At Magic Leap, we are looking for a Director of Production Engineering to own live site operations, observability platforms & incident management.
In this role, you would participate in architecture and standards discussion and bring thought leadership on topics of well architected design, recovery of systems from incidents/outages, scaling, monitoring and logging. This role would be a key leader working across engineering, product management, ops and customer care teams.

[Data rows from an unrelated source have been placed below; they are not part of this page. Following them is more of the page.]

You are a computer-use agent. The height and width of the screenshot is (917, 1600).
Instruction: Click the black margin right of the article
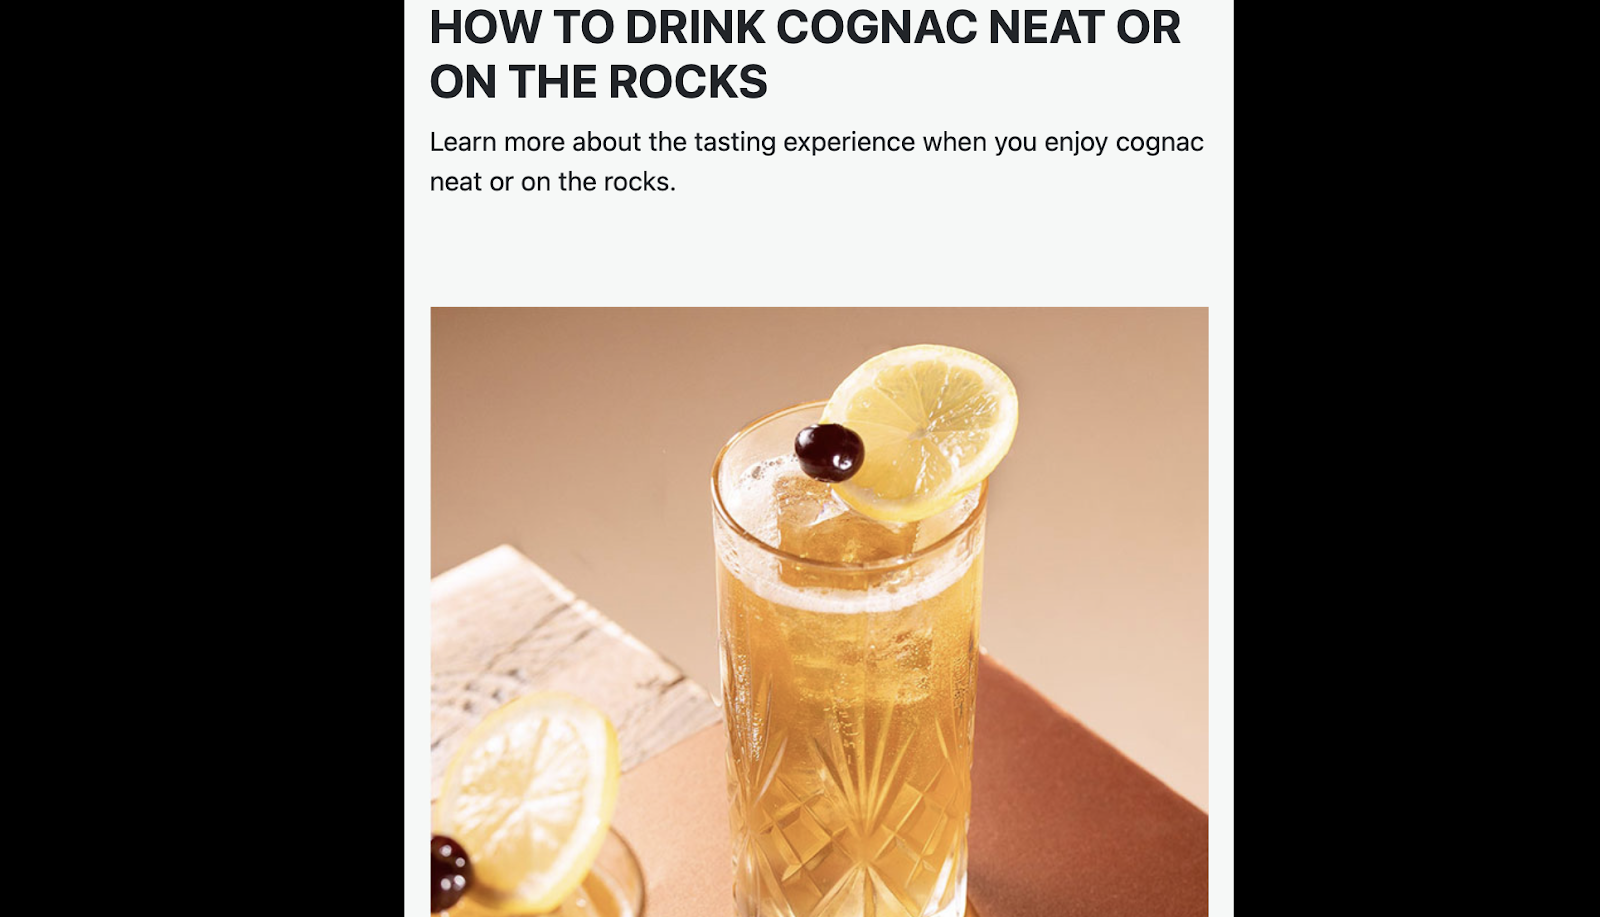(1417, 458)
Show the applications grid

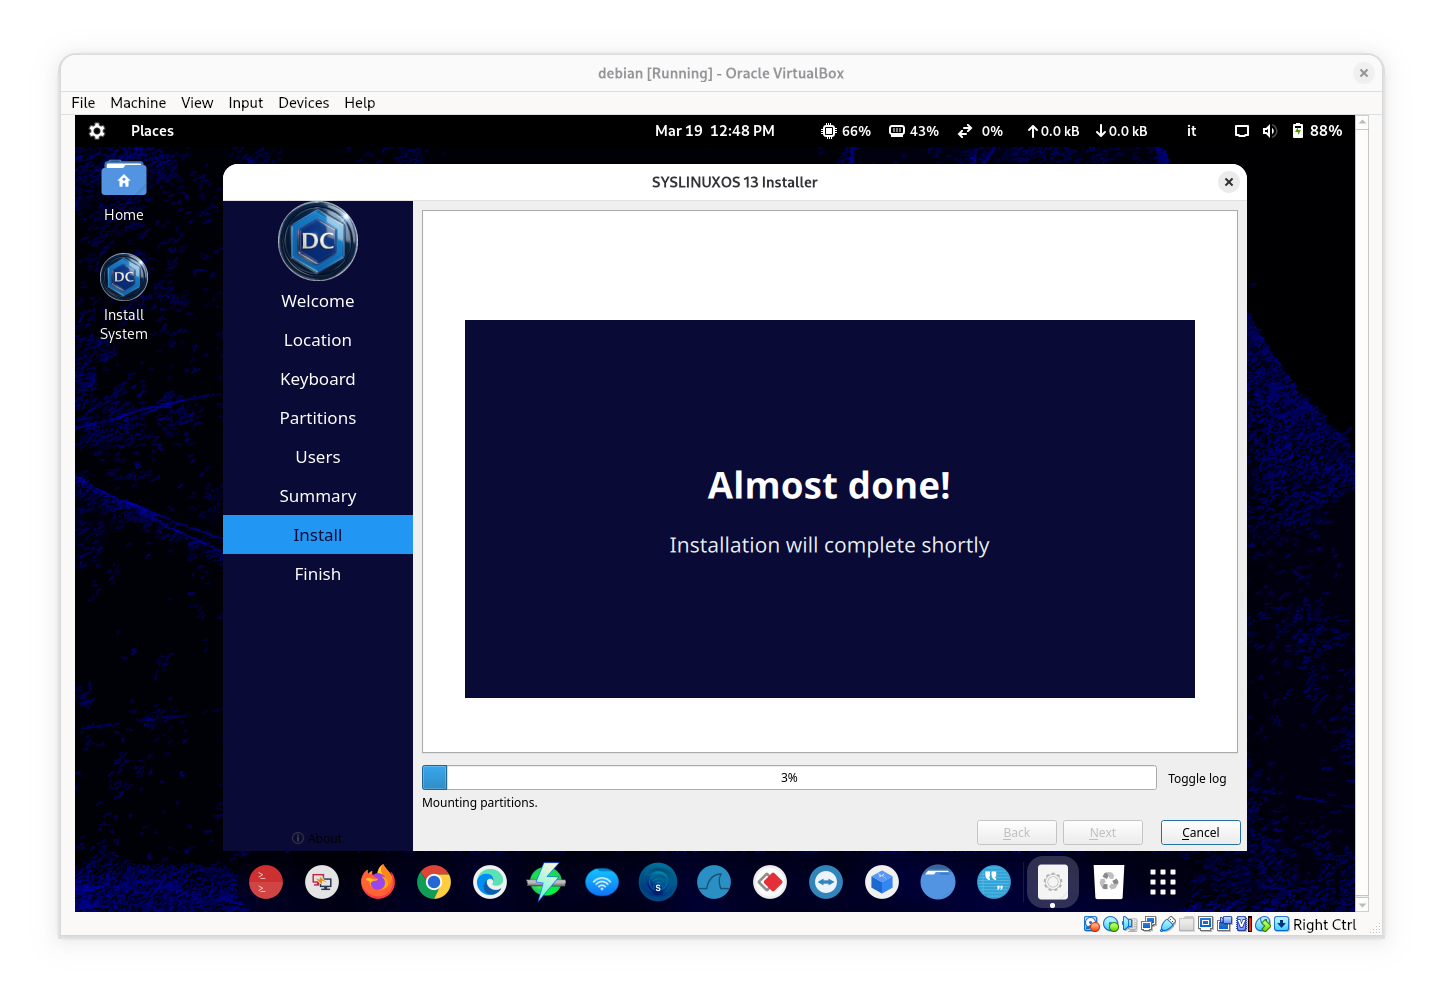pos(1163,882)
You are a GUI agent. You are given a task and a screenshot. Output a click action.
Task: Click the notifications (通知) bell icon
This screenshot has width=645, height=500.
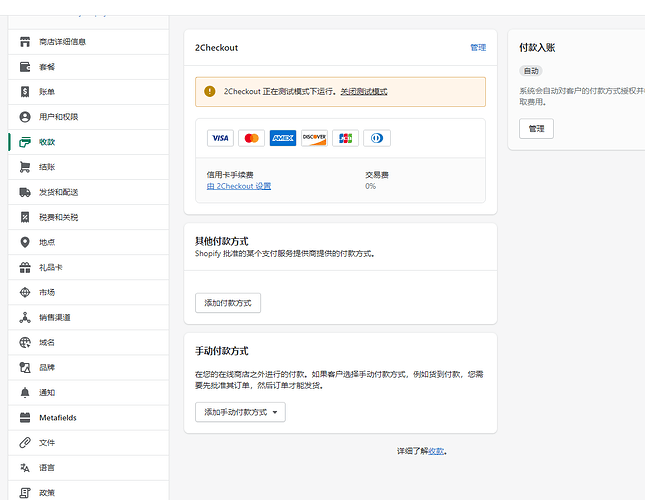point(25,392)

Own incident management, set the discipline of production engineering using sound engineering principles, reestablish a physical NOC and SOC.
Operate mission critical services on a globally distributed level, using cloud hosting providers like AWS, GCP and more
Work with engineering leaders to build out an observability platform and setting SLA for each service
Own the day to day management of live site operations, incident management response & reestablish a physical NOC and SOC
Build and manage a world-class team of engineers & operators capable of scaling through a period of continued high-growth
Attract top tier talent to match this level of growth
10 or more years of management experience
Hands-on knowledge of DevOps, SRE, and CI/CD practices in a public cloud environment
Experience implementing instrumentation and monitoring solutions of at scale distributed systems
Experience in a public cloud deployment environment with Kubernetes supported by industry-standard provisioning and monitoring services like Terraform, Sumologic, Datadog, Prometheus
Experience with Linux/Unix internals and systems services like DNS, DHCP, TFTP, iptables, smtp, etc.
Experience with networking & cybersecurity operations
BS or MS in Computer Science, Engineering or a related technical discipline or equivalent experience
All your information will be kept confidential according to Equal Employment Opportunities guidelines.